Items from a data source:
....
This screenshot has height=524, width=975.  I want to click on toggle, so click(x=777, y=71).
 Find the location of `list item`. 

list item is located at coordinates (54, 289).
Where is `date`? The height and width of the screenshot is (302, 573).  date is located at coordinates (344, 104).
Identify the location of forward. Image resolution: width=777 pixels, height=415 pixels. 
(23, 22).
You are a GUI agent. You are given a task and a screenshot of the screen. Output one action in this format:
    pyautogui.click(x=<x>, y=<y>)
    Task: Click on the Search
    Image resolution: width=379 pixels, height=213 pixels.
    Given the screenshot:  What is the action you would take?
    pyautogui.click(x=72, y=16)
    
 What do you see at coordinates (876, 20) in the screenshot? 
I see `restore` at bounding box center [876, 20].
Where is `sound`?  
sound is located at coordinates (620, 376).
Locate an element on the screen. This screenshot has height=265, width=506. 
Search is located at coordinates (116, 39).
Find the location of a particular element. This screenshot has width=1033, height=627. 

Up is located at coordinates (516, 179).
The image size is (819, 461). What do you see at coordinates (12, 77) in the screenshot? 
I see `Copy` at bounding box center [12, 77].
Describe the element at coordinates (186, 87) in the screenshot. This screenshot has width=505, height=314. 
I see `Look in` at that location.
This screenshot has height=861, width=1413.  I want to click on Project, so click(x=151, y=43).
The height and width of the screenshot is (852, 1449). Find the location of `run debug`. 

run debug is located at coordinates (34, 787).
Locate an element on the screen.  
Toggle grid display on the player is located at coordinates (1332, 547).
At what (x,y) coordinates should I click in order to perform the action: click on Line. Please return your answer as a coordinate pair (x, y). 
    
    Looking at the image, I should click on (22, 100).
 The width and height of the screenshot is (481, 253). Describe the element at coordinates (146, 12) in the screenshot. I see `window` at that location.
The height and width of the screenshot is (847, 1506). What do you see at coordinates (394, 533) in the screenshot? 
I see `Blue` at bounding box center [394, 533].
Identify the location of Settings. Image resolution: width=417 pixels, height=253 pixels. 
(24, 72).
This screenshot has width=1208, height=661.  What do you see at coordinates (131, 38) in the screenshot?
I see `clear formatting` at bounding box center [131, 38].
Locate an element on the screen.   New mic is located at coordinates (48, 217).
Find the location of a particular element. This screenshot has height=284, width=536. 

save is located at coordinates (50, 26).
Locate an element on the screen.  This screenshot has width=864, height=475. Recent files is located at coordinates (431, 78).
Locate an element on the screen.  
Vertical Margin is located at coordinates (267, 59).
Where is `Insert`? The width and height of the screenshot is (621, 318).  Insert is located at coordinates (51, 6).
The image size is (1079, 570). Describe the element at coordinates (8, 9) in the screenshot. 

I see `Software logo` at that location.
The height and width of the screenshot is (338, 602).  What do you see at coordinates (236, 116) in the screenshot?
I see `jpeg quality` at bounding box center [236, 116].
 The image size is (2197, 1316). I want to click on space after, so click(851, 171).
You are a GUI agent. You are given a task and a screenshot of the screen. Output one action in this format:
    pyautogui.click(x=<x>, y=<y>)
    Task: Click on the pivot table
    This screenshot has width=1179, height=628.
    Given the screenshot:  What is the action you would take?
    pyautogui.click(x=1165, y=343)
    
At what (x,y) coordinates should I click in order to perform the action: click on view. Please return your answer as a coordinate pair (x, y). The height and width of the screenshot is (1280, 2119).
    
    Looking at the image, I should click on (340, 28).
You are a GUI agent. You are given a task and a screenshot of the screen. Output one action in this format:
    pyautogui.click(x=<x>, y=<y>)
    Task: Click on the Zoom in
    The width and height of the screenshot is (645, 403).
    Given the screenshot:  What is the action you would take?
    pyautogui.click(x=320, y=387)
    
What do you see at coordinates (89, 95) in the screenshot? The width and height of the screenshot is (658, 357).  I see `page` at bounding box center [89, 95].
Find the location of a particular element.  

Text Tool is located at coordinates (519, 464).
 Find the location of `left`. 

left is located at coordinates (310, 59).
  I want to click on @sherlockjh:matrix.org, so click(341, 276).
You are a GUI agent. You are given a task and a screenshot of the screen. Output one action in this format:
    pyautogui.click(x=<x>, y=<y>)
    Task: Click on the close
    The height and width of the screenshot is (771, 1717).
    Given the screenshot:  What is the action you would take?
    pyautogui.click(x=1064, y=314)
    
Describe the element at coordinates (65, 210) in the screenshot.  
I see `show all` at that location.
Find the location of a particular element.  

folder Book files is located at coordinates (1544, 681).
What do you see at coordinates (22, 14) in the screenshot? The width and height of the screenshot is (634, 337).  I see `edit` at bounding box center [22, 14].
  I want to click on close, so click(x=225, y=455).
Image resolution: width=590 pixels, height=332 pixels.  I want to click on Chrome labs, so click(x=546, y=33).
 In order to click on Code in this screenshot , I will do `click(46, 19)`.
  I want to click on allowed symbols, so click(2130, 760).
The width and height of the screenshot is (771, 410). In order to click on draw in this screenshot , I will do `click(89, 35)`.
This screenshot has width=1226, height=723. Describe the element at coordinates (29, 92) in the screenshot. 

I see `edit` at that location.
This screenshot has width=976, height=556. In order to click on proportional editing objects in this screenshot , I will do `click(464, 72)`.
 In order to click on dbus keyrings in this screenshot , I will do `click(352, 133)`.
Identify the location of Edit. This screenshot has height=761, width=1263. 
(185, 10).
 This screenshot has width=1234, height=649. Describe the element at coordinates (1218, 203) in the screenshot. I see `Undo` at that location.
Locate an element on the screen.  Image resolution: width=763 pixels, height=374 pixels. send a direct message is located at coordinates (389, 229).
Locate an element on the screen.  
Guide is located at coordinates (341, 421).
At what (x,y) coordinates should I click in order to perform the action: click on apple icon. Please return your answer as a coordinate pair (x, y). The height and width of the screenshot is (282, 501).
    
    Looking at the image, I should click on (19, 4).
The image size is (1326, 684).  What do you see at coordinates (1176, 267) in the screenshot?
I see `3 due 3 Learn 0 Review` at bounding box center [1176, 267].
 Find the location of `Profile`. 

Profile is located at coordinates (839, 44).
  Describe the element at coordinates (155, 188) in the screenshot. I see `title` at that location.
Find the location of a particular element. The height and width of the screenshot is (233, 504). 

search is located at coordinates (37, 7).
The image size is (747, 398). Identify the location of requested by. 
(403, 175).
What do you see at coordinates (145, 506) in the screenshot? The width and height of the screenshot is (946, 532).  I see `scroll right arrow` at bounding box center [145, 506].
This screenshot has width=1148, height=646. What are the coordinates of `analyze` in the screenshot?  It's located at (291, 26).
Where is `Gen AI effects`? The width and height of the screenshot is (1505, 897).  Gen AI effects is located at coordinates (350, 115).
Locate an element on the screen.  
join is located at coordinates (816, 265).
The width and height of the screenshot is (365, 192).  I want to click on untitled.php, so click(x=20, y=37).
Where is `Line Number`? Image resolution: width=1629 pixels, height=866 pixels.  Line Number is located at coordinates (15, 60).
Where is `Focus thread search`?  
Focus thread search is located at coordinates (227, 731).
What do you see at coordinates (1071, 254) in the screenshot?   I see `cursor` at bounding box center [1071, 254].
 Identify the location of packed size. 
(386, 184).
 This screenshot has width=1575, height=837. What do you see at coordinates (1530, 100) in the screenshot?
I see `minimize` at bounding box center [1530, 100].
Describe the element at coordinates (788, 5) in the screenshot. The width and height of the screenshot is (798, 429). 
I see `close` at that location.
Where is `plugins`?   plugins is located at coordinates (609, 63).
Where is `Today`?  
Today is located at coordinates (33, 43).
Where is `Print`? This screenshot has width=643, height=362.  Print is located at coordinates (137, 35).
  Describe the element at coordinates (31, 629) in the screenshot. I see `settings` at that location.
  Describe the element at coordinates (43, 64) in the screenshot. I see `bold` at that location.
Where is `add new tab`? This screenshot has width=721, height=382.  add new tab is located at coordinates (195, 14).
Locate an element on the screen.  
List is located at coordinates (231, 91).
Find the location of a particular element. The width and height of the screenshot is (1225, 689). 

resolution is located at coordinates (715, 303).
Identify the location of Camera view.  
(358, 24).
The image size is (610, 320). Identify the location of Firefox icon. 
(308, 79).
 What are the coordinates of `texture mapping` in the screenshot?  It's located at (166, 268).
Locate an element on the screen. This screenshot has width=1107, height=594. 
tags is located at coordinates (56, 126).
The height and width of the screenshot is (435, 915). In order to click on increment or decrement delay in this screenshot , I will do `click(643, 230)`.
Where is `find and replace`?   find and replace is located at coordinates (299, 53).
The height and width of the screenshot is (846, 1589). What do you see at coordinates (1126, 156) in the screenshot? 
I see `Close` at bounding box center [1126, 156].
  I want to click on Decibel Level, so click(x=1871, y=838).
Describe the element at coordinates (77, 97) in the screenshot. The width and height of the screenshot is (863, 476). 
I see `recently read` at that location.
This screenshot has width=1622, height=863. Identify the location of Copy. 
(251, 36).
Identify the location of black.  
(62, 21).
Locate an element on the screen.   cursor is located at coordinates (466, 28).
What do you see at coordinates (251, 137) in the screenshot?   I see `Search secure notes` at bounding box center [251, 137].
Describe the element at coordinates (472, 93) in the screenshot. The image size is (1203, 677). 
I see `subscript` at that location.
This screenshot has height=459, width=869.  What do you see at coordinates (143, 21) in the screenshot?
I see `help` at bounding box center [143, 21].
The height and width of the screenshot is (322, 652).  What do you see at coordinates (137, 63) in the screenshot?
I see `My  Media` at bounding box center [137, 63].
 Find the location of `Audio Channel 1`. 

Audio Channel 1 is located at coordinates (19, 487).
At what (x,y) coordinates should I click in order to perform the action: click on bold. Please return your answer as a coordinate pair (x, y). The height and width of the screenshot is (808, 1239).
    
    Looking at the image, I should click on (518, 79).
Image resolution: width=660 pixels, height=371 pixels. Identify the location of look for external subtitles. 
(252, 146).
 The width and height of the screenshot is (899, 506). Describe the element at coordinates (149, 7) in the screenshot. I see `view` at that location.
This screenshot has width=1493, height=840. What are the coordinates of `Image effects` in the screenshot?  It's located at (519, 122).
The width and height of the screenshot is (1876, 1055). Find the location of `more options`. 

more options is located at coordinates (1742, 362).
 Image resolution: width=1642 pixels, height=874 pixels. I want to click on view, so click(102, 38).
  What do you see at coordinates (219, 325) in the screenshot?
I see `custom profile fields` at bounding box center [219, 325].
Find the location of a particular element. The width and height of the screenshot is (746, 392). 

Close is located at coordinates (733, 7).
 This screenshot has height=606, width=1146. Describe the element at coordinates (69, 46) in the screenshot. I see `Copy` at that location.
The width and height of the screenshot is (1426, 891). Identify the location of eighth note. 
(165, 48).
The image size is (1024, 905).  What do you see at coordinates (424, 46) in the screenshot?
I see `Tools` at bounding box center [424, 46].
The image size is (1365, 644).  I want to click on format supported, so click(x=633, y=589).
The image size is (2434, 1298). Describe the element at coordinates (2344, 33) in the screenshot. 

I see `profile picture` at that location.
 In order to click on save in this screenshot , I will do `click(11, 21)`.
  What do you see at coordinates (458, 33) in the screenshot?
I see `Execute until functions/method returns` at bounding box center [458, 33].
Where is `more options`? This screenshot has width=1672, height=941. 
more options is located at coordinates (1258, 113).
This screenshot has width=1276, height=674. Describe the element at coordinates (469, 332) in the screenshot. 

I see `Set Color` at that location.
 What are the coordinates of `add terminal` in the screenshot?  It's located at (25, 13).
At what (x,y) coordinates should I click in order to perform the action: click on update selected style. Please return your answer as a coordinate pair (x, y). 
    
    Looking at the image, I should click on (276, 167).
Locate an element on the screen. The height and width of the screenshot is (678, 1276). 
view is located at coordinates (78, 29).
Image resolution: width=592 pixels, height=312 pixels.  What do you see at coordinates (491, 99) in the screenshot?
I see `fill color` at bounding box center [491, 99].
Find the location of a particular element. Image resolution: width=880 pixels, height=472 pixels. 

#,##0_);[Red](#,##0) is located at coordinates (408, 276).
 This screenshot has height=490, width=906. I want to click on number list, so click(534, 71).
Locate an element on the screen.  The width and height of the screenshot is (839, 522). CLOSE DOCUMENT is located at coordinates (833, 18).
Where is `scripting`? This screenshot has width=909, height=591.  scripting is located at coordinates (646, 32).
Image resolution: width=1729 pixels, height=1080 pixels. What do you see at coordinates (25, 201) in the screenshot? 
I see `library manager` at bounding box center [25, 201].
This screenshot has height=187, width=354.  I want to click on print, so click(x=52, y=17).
....
Written problem: From the items above, copy out the lines between the one containing "coordinates (195, 14)." and the one containing "The height and width of the screenshot is (435, 915).", inclusive, without changing them.

Written response:
Where is `add new tab`? This screenshot has width=721, height=382.  add new tab is located at coordinates (195, 14).
Locate an element on the screen.  
List is located at coordinates (231, 91).
Find the location of a particular element. The width and height of the screenshot is (1225, 689). 

resolution is located at coordinates (715, 303).
Identify the location of Camera view.  
(358, 24).
The image size is (610, 320). Identify the location of Firefox icon. 
(308, 79).
 What are the coordinates of `texture mapping` in the screenshot?  It's located at (166, 268).
Locate an element on the screen. This screenshot has width=1107, height=594. 
tags is located at coordinates (56, 126).
The height and width of the screenshot is (435, 915). In order to click on increment or decrement delay in this screenshot , I will do `click(643, 230)`.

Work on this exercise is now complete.